Friday, August 14, 2015 5:09:14 PM

Post# of 362759
"After five years, Jean Claude Gandur is back in the game. The Swiss billionaire made the bulk of his $2.1 billion fortune (as of Forbes’ last count) selling publicly traded Addax Petroleum to Sinopec in 2008 for $7.2 billion. And this week he finally returned to the public markets, bringing in $250 million through the initial public offering of 17% of the company’s shares on the Toronto Stock Exchange. Debuting at C$15, shares in OXC currently trade at $14.50.

Like Addax was before it, Oryx is named after a noble African relative of the antelope with grand horns. Like Addax, Oryx will be focused on exploring for oil in west Africa and Iraqi Kurdistan. And little has changed from the Addax days as it concerns Gandur’s legendary gift of forging political and business connections in complicated parts of the world. The son of a Swiss pediatrician, Gandur, 64, grew up in Alexandria, Egypt, became and oil trader in the 1970s and by the 1990s had made such keeconnections in west Africa that he had been dubbed Commander of the National Order in Benin, has a diplomatic passport from Senegal, and for a decade was honorary consul in Geneva for Republic of Congo. He still is deeply invested in Africa, operating a fuel distribution network under the Oryx brand (but unaffiliated with the newly public company) as well as Addax Bioenergy, a biofuels operation in Sierra Leone.

(For more on Gandur’s history check out this profile I wrote back in 2007.)

But whether Gandur can orchestrate a repeat of Addax’s great success is yet to be seen. When Addax was sold to Sinopec it was generating roughly $300 million a year in net income on sales of 140,000 barrels of oil per day. Oryx, on the other hand, has no revenues at all. Yet Gandur is so confident about its opportunities that he has, through his majority controlled holding company AOG, injected $700 million into Oryx to acquire prospects and start drilling wells.
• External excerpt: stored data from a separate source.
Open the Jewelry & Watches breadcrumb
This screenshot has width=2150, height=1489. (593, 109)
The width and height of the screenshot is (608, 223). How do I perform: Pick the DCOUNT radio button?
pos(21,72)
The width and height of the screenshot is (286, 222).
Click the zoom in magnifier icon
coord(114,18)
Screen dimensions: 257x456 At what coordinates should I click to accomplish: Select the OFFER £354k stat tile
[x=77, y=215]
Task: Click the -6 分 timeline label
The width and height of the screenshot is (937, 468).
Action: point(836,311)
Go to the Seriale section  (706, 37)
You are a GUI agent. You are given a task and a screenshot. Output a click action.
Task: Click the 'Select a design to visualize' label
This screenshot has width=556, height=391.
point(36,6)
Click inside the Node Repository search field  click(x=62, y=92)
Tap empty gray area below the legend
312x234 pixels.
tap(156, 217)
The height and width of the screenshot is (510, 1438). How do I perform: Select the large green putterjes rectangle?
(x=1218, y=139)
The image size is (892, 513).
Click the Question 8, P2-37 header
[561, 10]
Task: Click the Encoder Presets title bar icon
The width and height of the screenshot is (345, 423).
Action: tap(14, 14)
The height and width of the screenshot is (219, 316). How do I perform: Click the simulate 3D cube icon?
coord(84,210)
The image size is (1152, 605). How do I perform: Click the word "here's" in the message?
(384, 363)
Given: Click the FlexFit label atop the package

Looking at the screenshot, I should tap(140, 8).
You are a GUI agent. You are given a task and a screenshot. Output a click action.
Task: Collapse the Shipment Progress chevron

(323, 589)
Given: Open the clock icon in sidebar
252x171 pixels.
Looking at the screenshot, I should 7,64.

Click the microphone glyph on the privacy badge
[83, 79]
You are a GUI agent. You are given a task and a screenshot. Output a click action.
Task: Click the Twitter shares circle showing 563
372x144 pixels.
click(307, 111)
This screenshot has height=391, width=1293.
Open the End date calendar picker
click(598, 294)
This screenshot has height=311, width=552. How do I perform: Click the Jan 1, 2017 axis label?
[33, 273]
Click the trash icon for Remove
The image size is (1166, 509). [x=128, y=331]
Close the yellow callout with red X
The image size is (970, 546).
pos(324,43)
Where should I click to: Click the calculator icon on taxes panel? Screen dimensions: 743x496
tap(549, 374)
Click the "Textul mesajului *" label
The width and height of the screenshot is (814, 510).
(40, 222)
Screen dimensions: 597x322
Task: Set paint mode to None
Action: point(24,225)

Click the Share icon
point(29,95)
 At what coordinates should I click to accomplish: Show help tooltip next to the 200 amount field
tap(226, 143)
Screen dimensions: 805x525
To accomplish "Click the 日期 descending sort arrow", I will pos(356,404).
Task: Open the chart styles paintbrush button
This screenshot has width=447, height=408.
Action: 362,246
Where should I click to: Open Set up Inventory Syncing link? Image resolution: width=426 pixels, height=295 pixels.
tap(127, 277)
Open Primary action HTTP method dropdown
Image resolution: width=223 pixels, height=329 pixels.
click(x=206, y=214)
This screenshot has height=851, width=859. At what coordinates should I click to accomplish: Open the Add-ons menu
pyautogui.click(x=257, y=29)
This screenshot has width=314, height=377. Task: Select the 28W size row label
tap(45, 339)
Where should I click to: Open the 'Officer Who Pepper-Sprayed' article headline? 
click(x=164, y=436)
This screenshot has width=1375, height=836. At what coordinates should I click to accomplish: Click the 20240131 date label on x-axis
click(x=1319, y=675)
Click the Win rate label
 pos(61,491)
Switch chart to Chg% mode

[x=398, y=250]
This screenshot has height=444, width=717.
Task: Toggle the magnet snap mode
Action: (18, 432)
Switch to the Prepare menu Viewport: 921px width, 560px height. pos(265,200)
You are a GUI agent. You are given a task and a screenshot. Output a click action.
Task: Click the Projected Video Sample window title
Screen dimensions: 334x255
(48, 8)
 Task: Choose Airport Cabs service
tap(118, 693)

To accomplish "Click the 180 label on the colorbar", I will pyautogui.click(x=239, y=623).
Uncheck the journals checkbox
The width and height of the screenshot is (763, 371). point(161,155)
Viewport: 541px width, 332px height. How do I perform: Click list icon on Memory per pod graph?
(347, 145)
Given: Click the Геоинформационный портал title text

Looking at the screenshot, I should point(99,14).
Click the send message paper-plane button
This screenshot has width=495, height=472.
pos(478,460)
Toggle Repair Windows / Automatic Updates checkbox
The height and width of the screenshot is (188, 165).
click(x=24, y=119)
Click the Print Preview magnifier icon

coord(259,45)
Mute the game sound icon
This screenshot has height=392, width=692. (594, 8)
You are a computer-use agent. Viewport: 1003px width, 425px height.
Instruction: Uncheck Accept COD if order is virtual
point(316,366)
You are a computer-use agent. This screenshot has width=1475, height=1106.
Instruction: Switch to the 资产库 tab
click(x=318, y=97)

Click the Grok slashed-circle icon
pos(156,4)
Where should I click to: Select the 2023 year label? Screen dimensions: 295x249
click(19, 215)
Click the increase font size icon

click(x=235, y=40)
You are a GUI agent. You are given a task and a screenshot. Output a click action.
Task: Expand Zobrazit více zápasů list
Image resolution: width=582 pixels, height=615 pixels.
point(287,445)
No oil and gas is flowing yet, but if all goes well in Iraq, Oryx states in its prospectus that it could be handling as much as 300,000 bpd of oil within five years.
"


It's a few months old, but was new to me.

http://www.forbes.com/sites/christopherhelman/2013/05/17/billionaire-returns-to-the-iraqi-oil-game-with-new-ipo/

People maintain anonymity for a reason and it is rarely noble.